New-generation Avionics for the ATR 600
Thales is supplying the cockpit control display and onboard airport navigation systems for ATR’s new -600 series turboprops as part of an extensive package

Thales is supplying the cockpit control display and onboard airport navigation systems for ATR’s new -600 series turboprops as part of an extensive package that also includes autopilot, navigation and communications equipment and the integrated modular avionics (IMA) system.

Luc Baron, Thales’ design authority for the ATR 600, said the IMA, an innovation for regional aircraft, means functions can be modified without modifying the system. So it will be possible to add new functions needed in the future either by adding a new circuit board supporting several functions or by a new software partition. The system includes the avionics full-duplex switched Ethernet (AFDX) developed for the A380.

The initial version of the software flew in July 2009. One year and four interim standards later, the version in the Toulouse labs was 100-percent functional for Cat 2 operations, Cat 3 capability being an option that no airline has requested so far. The system comprises around two million lines of computer code, Baron said, and every new version requires 7,000 elementary tests. Thales delivered the Cat 2 version to ATR last month and certification is expected late this year or early next.

Compared with the current -500 models, the new flight deck replaces all instruments with five large displays as big as those on the A380. Thales is also integrating equipment from other vendors, including Honeywell’s Primus 660 weather radar and Rockwell Collins radios. The Cat 2 version uses a Sagem attitude and heading reference system (AHRS), which would be replaced for Cat 3 by a
Honeywell inertial reference system. “Our ambition in the long term is to be able to be able to provide a complete avionics suite based on our sensors,” Baron said
A retrofit would likely cost as much as the aircraft was worth, he added, “It is conceptually feasible, but we’re sure it won’t be done.”

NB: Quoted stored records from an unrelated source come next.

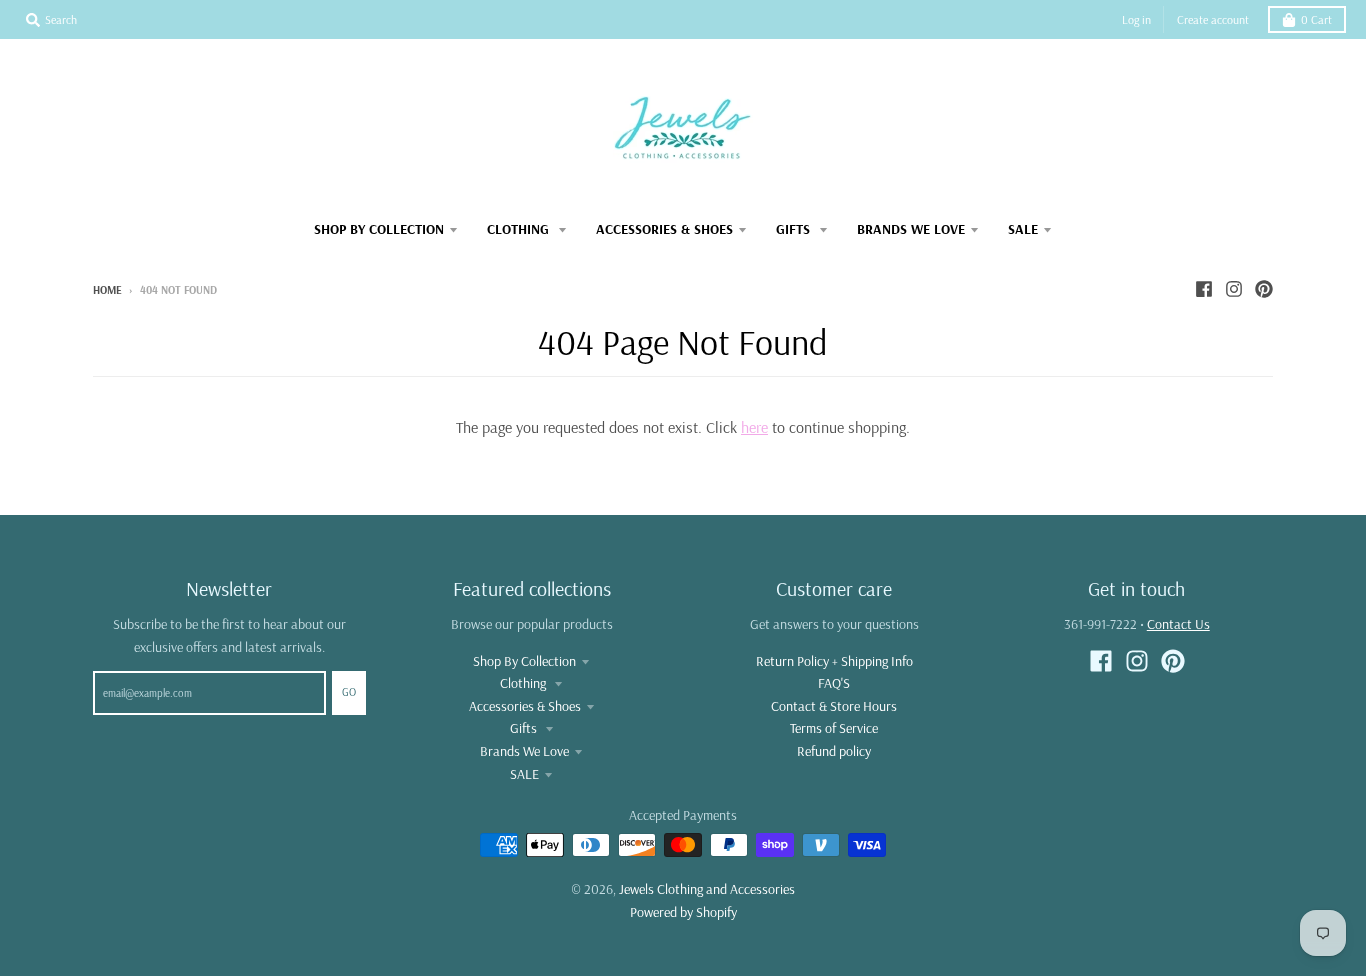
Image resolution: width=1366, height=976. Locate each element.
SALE (524, 774)
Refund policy (834, 751)
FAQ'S (834, 683)
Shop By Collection (524, 661)
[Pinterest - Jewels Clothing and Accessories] (1264, 289)
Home (107, 290)
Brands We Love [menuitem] (911, 229)
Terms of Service (834, 728)
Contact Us (1178, 624)
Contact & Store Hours (834, 706)
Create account (1213, 19)
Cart (1316, 19)
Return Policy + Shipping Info (834, 661)
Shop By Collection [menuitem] (379, 229)
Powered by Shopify (683, 912)
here (754, 427)
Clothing (524, 683)
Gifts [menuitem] (795, 229)
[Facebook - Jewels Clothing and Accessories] (1204, 289)
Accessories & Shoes (525, 706)
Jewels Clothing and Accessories (707, 889)
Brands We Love (524, 751)
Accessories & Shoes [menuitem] (664, 229)
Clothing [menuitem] (520, 229)
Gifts (525, 728)
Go (349, 692)
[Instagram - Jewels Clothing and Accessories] (1234, 289)
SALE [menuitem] (1023, 229)
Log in (1136, 19)
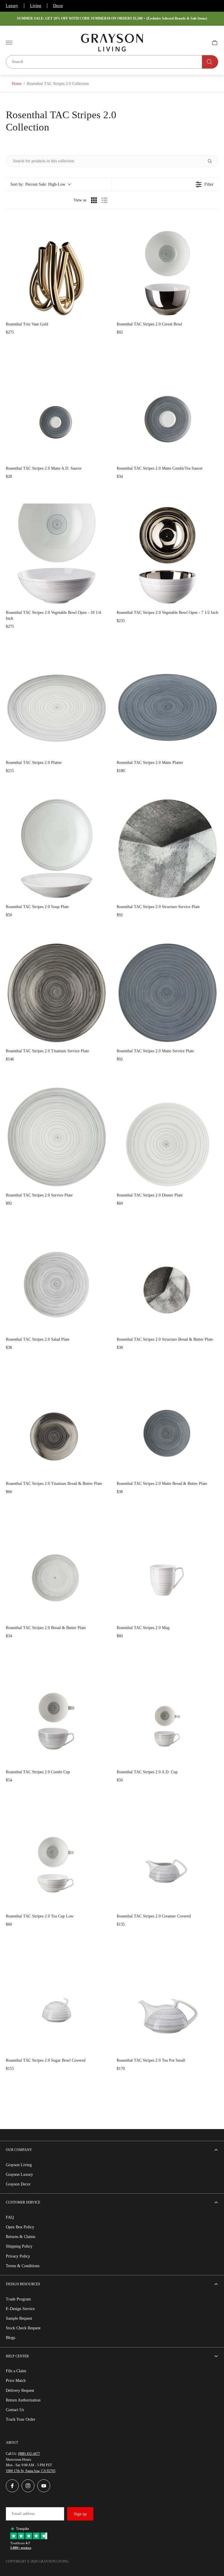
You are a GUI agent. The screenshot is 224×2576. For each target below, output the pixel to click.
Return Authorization (23, 2400)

Thales has also delivered the full Cat 2 version of the Sukhoi Superjet 100 software, which is in the final stages of flight tests aimed at freezing the configuration and winning Russian certification. “Sukhoi is doing a significant part of the software development,” Baron commented. “We trained their people to develop software that we then integrate, so they will be have useful competence to leverage in other programs, or possibly for future Thales programs.”